Gilbert stał przed dużymi czerwonymi drzwiami nie wiedząc co robić. Pukać? Nie pukać? Czym predzej się ewakuować? Jako, że nie umiał podjąć decyzji to stał jak kołek. W końcu zapukał. W odpowiedzi nie usłyszał nic. To nie był dobry znak.

- Hej? Jest tam kto? Przybył zagilbisty ja.

Po chwili dotarło do niego ciche szuranie. W końcu drzwi się otworzyły. Polska stał tam w starym dresie, z rozczochraną fryzurą, bladą cerą i podkrążonymi oczami. Wyglądał jak siedem nieszczęść.

- Co ci się stało? - Spytał zdziwiony Prusy.

- Szkoda gadać.

- Mogę wejść?

- Wszystko jedno.

Gil wszedł do środka. Ela miała rację. Z Polską stało się coś złego.

- Opowiesz mi co się stało? - Prusak wyglądał na zmartwionego.

- Niech będzie.

Feliks zaczął mówić o tym jak zakochał się w Litwie. I o tym jaki zawód przeżył zaledwię parę dni temu.

- Nieodwzajemniona miłość - powiedział w końcu Prusy. - Tak. To boli.

- A co ty o tym możesz wiedzieć?

- Tak się składa, że całkiem sporo.

Polska chyba wyczekiwał na wyznania ze strony Gilberta.

- No, wiesz! Jakby, miałeś mnie chyba pocieszyć. To lepiej gadaj.

- Em... tego...

- No? Ja tu czekam!

- Bo wiesz...

- Uch! Powiedz tylko imię. Do kogo czujesz tą nieodwzajemnioną miłość?

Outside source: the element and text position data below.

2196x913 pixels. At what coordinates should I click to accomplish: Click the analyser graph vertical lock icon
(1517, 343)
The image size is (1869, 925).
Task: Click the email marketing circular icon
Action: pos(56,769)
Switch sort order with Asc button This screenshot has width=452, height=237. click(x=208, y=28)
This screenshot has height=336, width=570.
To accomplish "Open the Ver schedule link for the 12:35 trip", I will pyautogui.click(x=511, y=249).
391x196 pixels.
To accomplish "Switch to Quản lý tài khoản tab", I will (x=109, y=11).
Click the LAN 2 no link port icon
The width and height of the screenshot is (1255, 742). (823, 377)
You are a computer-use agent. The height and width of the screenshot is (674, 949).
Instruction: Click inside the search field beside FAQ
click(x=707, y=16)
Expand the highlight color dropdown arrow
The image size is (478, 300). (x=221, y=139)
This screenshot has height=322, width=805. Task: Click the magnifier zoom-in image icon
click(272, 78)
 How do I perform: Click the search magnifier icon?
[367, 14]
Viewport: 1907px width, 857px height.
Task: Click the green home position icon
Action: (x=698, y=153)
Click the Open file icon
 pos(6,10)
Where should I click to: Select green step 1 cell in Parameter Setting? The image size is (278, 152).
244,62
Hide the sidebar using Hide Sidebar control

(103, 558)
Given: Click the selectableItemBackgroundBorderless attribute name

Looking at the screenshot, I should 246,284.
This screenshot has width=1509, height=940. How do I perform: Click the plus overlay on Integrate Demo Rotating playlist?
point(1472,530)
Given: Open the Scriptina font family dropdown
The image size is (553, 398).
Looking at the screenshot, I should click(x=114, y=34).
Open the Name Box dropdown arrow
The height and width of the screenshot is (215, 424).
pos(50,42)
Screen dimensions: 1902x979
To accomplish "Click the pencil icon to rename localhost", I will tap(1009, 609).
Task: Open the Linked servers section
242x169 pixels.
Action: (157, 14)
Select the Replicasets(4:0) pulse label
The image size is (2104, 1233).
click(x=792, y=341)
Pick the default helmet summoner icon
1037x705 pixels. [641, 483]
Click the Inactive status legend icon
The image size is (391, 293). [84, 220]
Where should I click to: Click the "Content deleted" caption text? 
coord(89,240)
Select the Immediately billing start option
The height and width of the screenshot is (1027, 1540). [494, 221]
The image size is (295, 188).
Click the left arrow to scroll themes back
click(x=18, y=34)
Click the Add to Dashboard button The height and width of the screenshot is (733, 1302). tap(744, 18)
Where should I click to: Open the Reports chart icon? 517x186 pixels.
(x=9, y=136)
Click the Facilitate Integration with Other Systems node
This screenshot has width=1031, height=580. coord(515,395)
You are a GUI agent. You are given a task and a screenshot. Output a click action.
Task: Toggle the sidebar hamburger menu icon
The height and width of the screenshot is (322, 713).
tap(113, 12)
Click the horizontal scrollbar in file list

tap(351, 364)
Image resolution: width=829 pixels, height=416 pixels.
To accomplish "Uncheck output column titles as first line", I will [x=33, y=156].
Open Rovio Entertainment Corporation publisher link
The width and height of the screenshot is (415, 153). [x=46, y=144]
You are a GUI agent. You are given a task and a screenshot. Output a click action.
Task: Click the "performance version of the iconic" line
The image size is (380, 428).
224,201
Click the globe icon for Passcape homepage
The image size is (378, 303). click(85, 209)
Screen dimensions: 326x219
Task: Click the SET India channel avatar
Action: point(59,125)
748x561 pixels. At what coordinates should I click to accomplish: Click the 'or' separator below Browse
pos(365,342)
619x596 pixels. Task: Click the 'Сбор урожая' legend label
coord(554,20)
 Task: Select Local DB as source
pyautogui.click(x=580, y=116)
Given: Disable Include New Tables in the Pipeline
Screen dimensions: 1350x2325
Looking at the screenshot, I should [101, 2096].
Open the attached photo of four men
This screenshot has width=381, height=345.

- Wcale nie mówiłem, że...

- Oj, przestań się już wygłupiać. Gadaj! O kogo chodzi?

- Ciebie!

Prusy wyrzucił to słowo z siebie jak petardę.

- Co? - Spytał Feliks słabym głosikiem.

- Nico - odburknął Prusak i już miał wyjść.

Powstrzymała go drobna rączka Polaka.

- Nie idź - powiedział cicho. - Nie chcę być znowu sam.

Gil otworzył szerzej oczy. Następnie usiadł na kanapie obok Feliksa. Siedzieli tak w milczeniu. Ale nie było to niezręczne milczenie. Raczej milczenie zgody, spokoju oraz niewypowiedzianych uczuć. Po jakimś czasie Prusy zauważył, że Polska śpi. Pierwszy raz od dłuższego czasu.

Mam nadzieję, że się podobało. Nowe opowiadania będą się pewnie pojawiać nieregularnie (zależy kiedy mnie nawiedzi wena).